Osvaldo Soriano quando un  grave incidente di gioco lo costrinse a lasciare il calcio si  dedicò al giornalismo. Dapprima al giornalismo sportivo, poi a quello  politico.
Osvaldo Soriano aveva però velleità letterarie che lo portarono, nel giro di alcuni anni, ad affermarsi come scrittore.

IO E OSVALDO SORIANO

 di Massimo Bianco

Come forse i lettori abituali di Trucioli savonesi avranno intuito leggendo un precedente articolo da me firmato, mi occupo attivamente di giornalismo sportivo e in particolare di calcio giovanile. Avrete inoltre notato che saltuariamente sono apparsi o appariranno un paio di miei brevi racconti. Insomma il sottoscritto, Massimo Bianco, si occupa di giornalismo sportivo e ha velleità letterarie che lo hanno portato a scrivere e pubblicare due romanzi. Il primo è un creativo ma forse ancora acerbo e non sempre scorrevole romanzo a tesi sulla natura violenta dell’uomo dal titolo “Civiltà violenta”, oggi fuori catalogo, un complesso gioco a incastri ambientato su più piani temporali con il nucleo centrale un po’ sul tipo di Un giorno di ordinaria follia, il noto film con Dustin Hoffman. Il più maturo secondo romanzo è invece ambientato nel mondo del calcio giovanile.

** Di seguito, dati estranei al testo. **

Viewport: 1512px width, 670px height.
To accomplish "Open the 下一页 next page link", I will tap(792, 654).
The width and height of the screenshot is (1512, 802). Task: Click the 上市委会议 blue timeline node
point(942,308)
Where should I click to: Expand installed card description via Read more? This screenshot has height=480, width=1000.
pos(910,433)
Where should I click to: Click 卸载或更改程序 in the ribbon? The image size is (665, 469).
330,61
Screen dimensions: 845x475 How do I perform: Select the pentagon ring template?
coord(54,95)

Il titolo di quest’ultimo lavoro è “PER GLORIA O PER PASSIONE” e si tratta dunque di una storia sul calcio, rappresentato senza trascurare alcuni suoi lati negativi evidenziati tra l’altro dallo scandalo di calciopoli. Il libro racconta quel mondo in maniera corale, osservandolo principalmente dal punto di vista degli adolescenti con le loro passioni, ma anche da punto di vista dei genitori, non di rado principali responsabili dei dannosi sogni di gloria sviluppati da alcuni ragazzi. Per gloria o per passione descrive un ambiente, il calcio giovanile, che troppo spesso dimentica i suoi scopi educativi per ricreare, ahimè, pregi e difetti del football professionistico. Come ha detto Vincenzo Eretta, il capace allenatore del Vado, è “un libro che tutti i genitori dovrebbero leggere” ma, perché no, meritevole di essere letto dai ragazzi stessi, aggiungerei io. L’autore “racconta la sua storia con asciuttezza (…) Lo stile è scarno, la sua prosa puntuale (…) Il calcio come metafora della vita.” Così ha scritto Ferdinando Molteni nella recensione pubblicata sul Secolo XIX. Il libro, Edizioni Di Vincenzo, è reperibile nelle librerie di centro città dove potrete trovarlo con certezza, in alcune decine di edicole di Savona e dintorni (non in tutte) e in varie edicole di Genova. Lo so, non sembra bello approfittare di questo spazio per farsi pubblicità e me ne scuso, purtroppo però la difficoltà di farsi conoscere nel mondo editoriale lo rende necessario.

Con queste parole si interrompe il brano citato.